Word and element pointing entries
Start
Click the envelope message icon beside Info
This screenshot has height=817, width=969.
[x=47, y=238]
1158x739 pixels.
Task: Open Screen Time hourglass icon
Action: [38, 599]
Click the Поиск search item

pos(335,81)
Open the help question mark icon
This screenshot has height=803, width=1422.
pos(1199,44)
End
### What you should do:
Output every line of the material above as a JSON list of strings, one string per line, skipping blank lines.

### Solution to the exercise:
[
  "Click the envelope message icon beside Info",
  "This screenshot has height=817, width=969.",
  "[x=47, y=238]",
  "1158x739 pixels.",
  "Task: Open Screen Time hourglass icon",
  "Action: [38, 599]",
  "Click the Поиск search item",
  "pos(335,81)",
  "Open the help question mark icon",
  "This screenshot has height=803, width=1422.",
  "pos(1199,44)"
]